A proposed $50 billion energy technology loan guarantee in the Senate’s stimulus package has galvanized the environmental community, with more than 20 groups joining together in a lobbying blitz to oppose the program.

The proposal, added by Senate Appropriations Committee member Bob Bennett (R-Utah), would add $50 billion in loan guarantees in a program that would be administered by the Department of Energy.

But, the groups contend, the “vast majority” of the loans would go to nuclear power and liquid coal technologies.

The Center for American Progress Action Fund, Earthjustice, Greenpeace, the Sierra Club, Public Citizen, Physicians for Social Responsibility and others have lined up against the authorization, calling it a handout to the nuclear industry.

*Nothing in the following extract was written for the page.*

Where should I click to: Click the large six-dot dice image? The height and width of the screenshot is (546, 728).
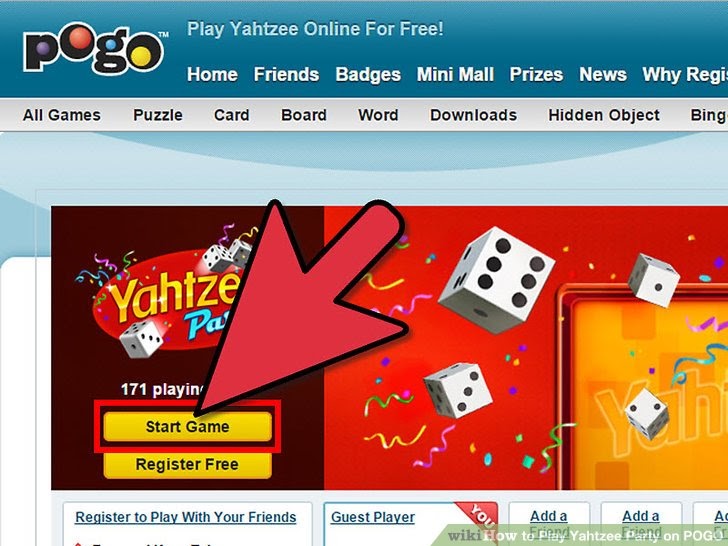pyautogui.click(x=496, y=280)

In addition, they say, the loans will not stimulate the economy — the legislation’s main goal — because it takes several years for initial construction of a nuclear power plant to begin.

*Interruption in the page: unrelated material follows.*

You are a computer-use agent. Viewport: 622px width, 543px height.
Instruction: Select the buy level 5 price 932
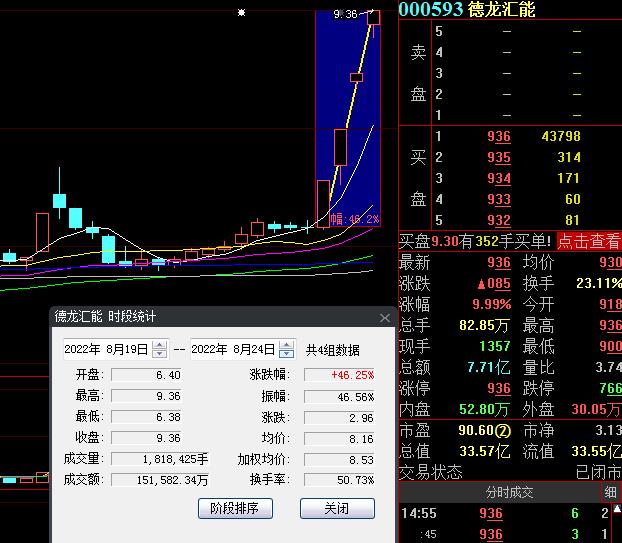click(498, 220)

Further, the environmentalists argue that the nuclear industry has a high loan default rate that could turn into a “preemptive and unnecessary” bailout of the industry, according to a letter they sent to Senators on Monday.

“We are at a time when the integrity of our financial system is being sorely tested,” the groups wrote. “A financial crisis is a particularly bad moment to pile more risky obligations on the shoulders of taxpayers and the federal budget.”

Bennett, a nuclear power advocate, added the measure to the Senate bill last week during an Appropriations Committee markup.

The House-passed version of the bill does not include the loan guarantee program.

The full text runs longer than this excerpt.